_Exercise brief_. Please write out the data word for word, from the line containing "Describe the element at coordinates (1045, 730)" up to and including the last line of the data. Leave the pictures out of your answer.

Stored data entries
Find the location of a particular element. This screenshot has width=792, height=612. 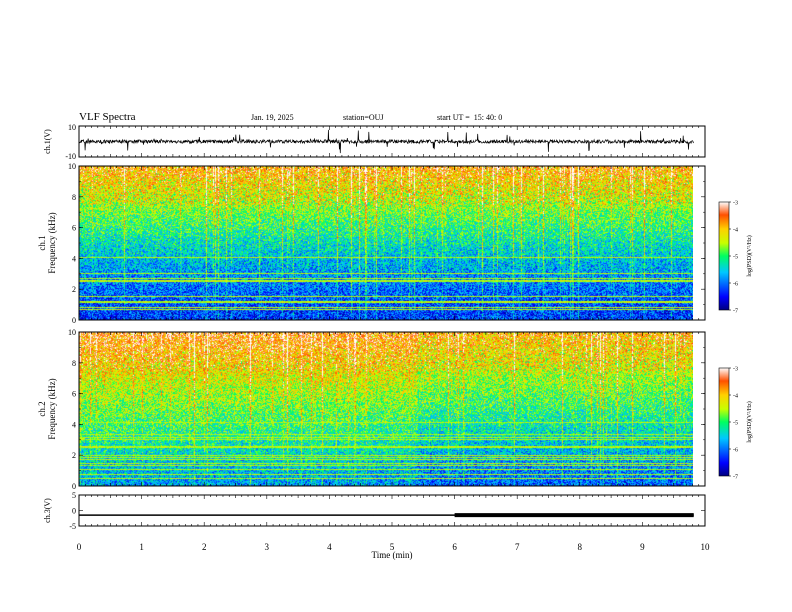

ch3-y-tick-label: -5 is located at coordinates (72, 526).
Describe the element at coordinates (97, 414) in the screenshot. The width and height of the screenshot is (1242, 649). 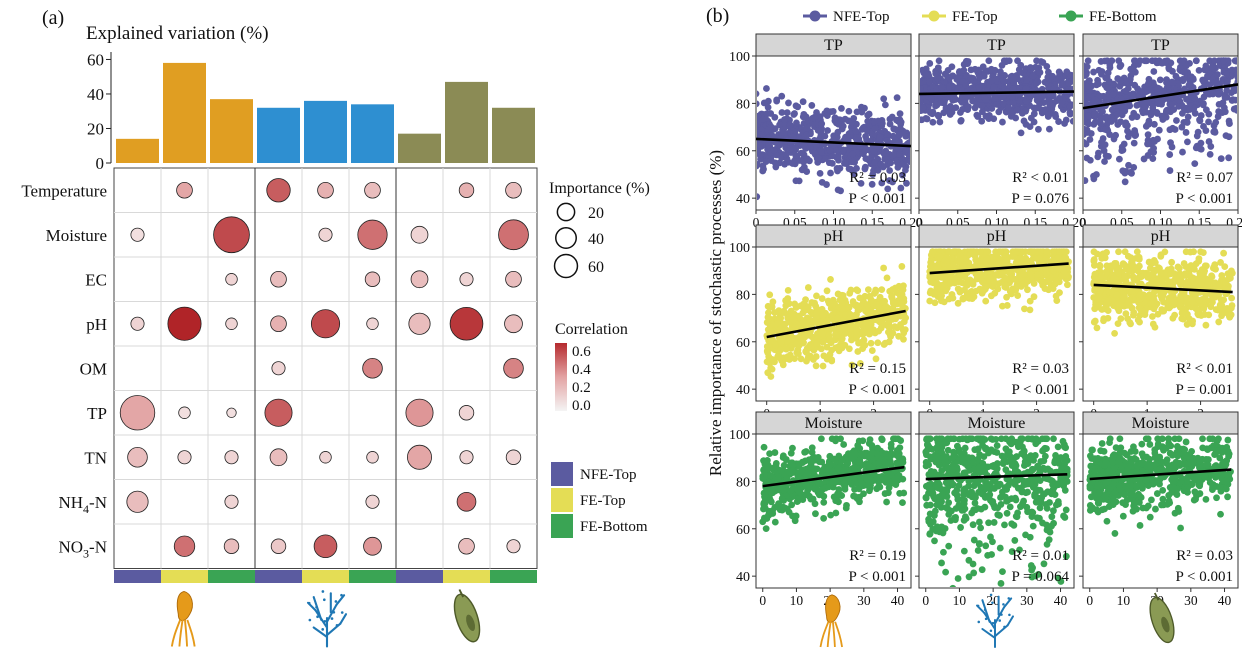
I see `row-label-5: TP` at that location.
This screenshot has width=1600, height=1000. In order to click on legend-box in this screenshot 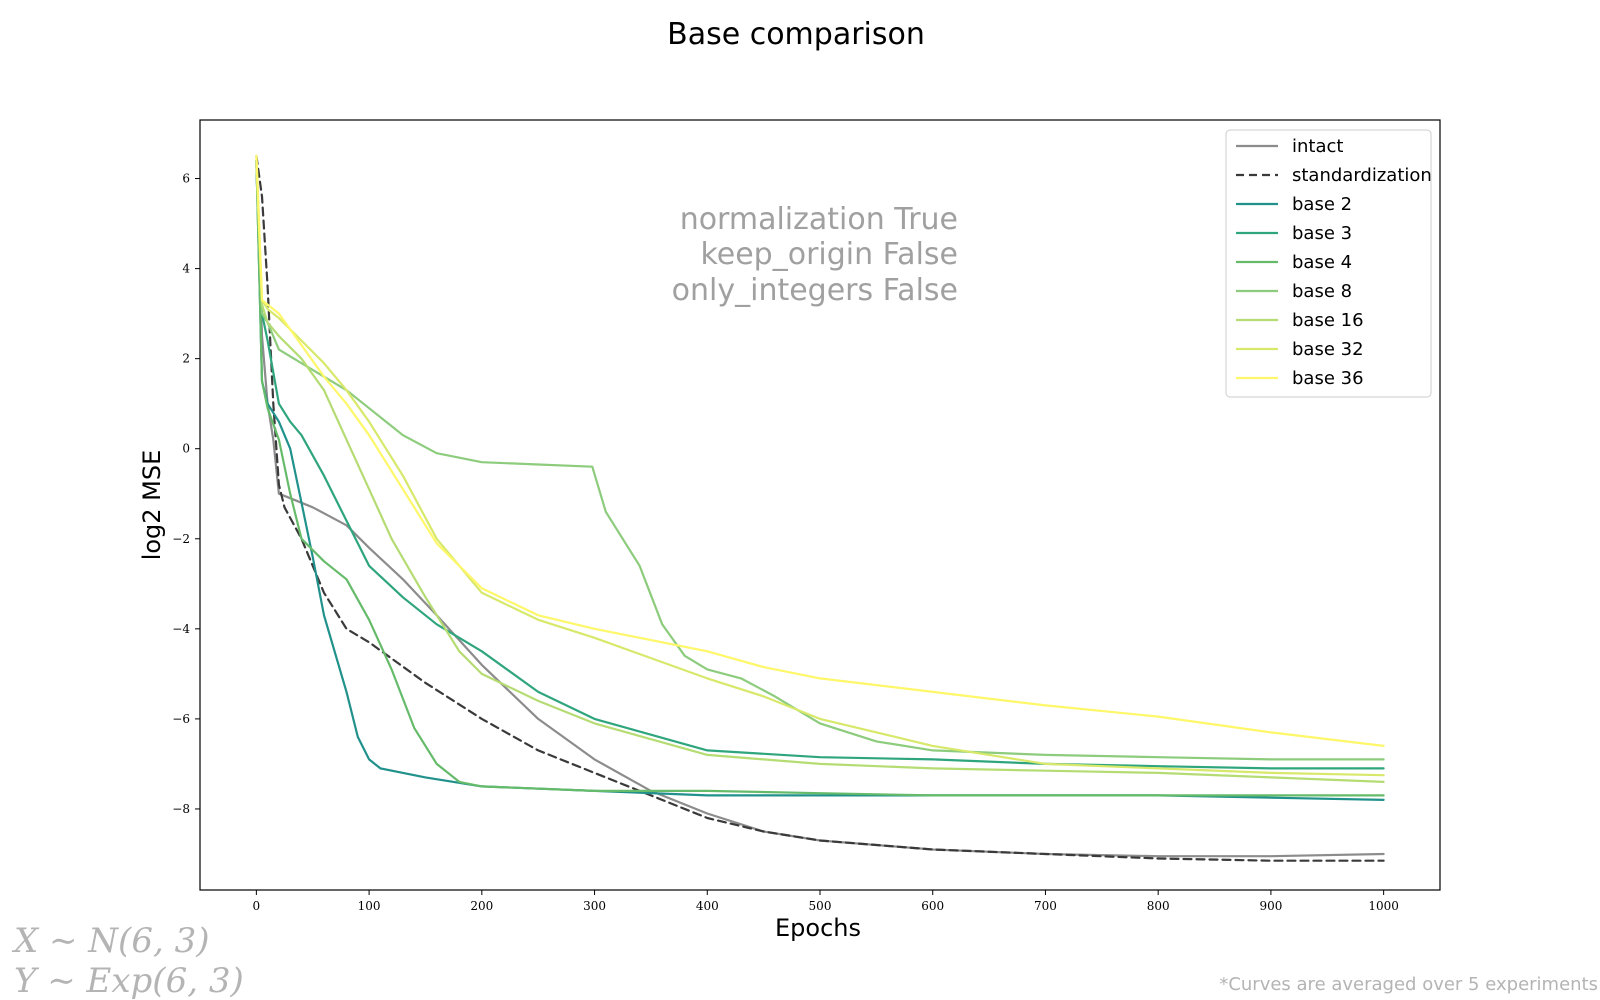, I will do `click(1328, 264)`.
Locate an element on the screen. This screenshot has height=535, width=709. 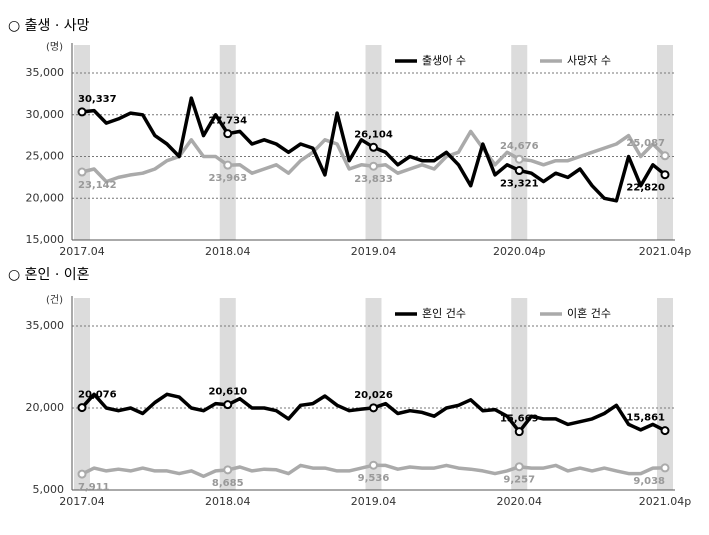
section-title: ○ 출생 · 사망 is located at coordinates (49, 26).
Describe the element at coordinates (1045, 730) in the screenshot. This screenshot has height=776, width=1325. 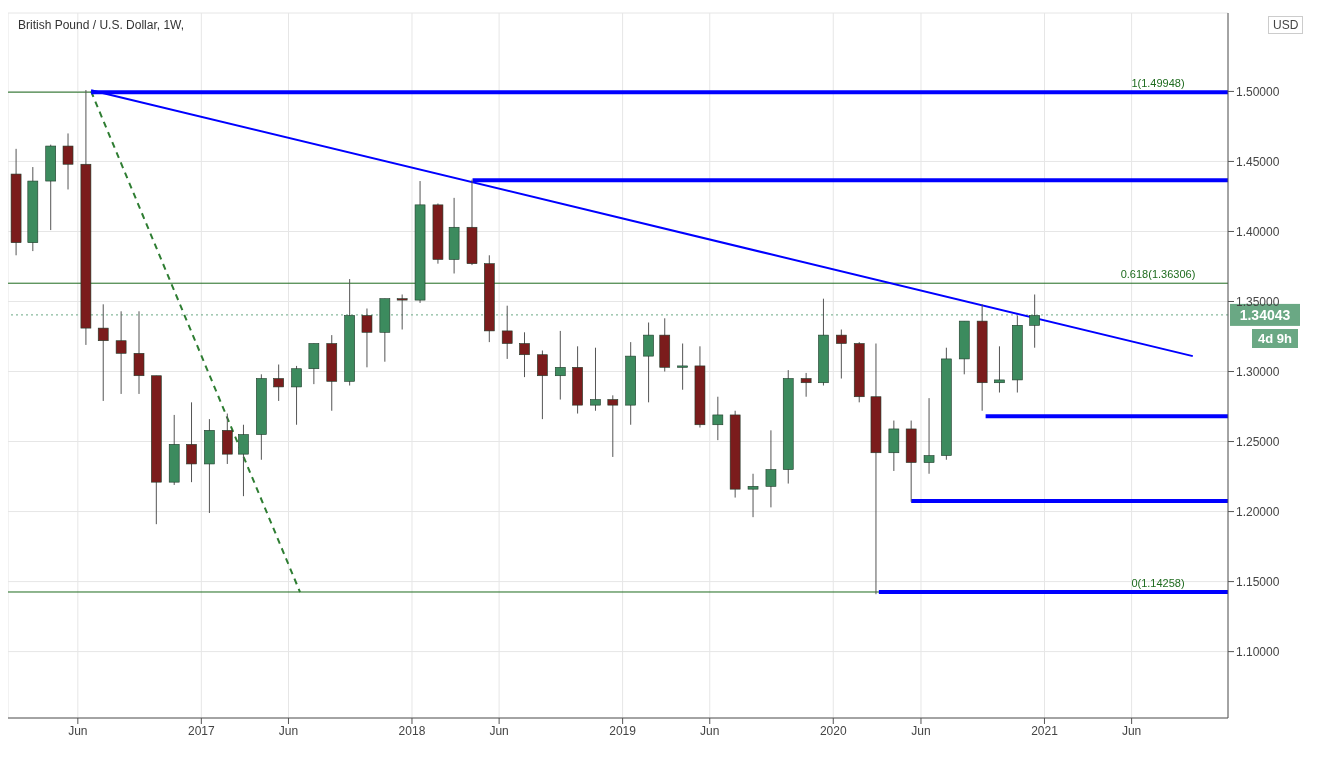
I see `x-tick-label: 2021` at that location.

_Result of this exercise_.
Describe the element at coordinates (1045, 730) in the screenshot. This screenshot has height=776, width=1325. 
I see `x-tick-label: 2021` at that location.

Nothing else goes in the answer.